## Task requirements
The task calls for an exact retyping of the lines from the one holding "Task: Click sleeve value 63,5 for 3XL" through the end of the listing, with pictures omitted and nothing added.
>>>
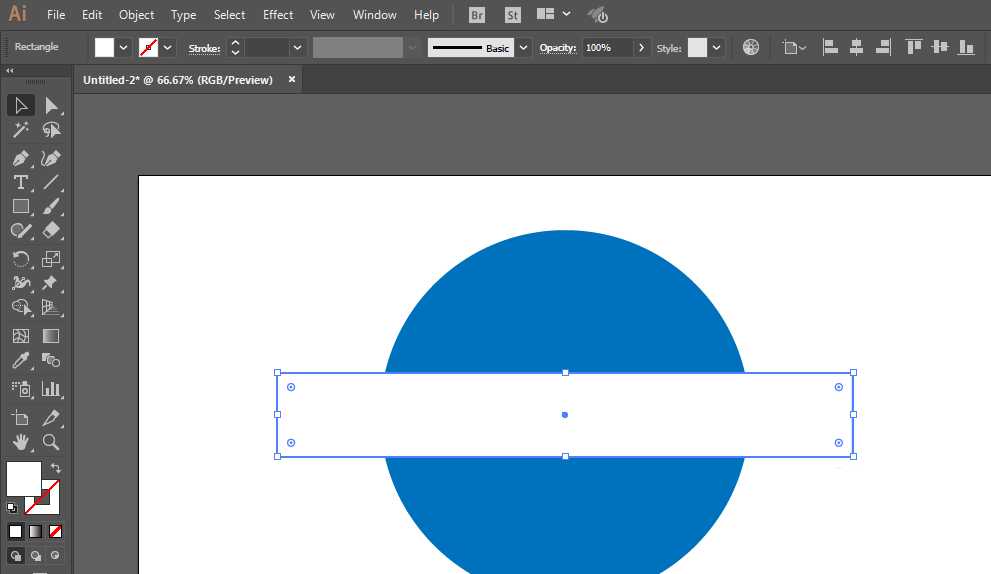Viewport: 991px width, 574px height.
Task: Close the Untitled-2 document tab
Action: click(x=292, y=80)
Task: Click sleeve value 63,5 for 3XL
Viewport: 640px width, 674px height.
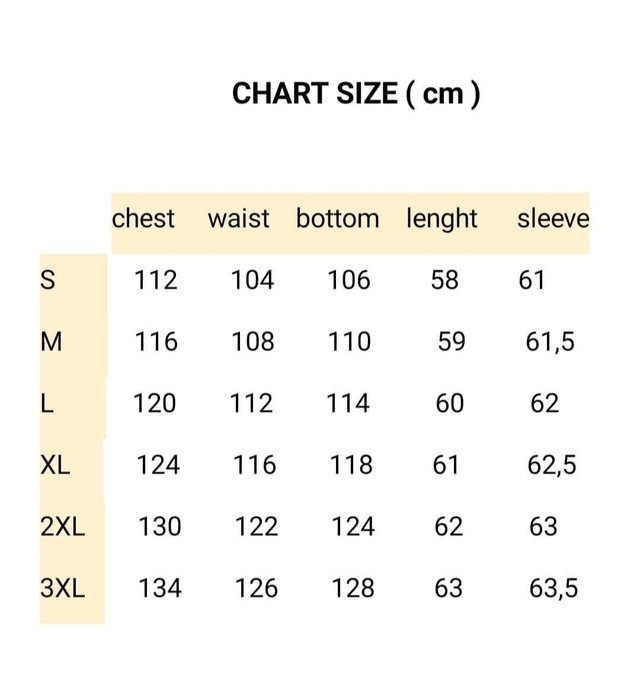Action: point(553,588)
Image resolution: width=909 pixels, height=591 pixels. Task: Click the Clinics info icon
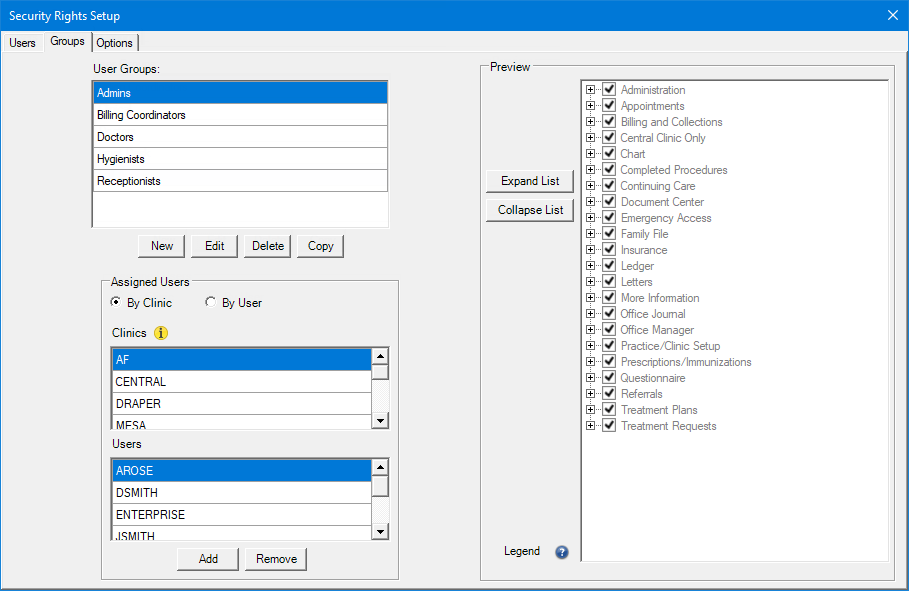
<<<
## Final answer
Task: Click sleeve value 63,5 for 3XL
Viewport: 640px width, 674px height.
Action: point(553,588)
Image resolution: width=909 pixels, height=591 pixels. Task: Click the Clinics info icon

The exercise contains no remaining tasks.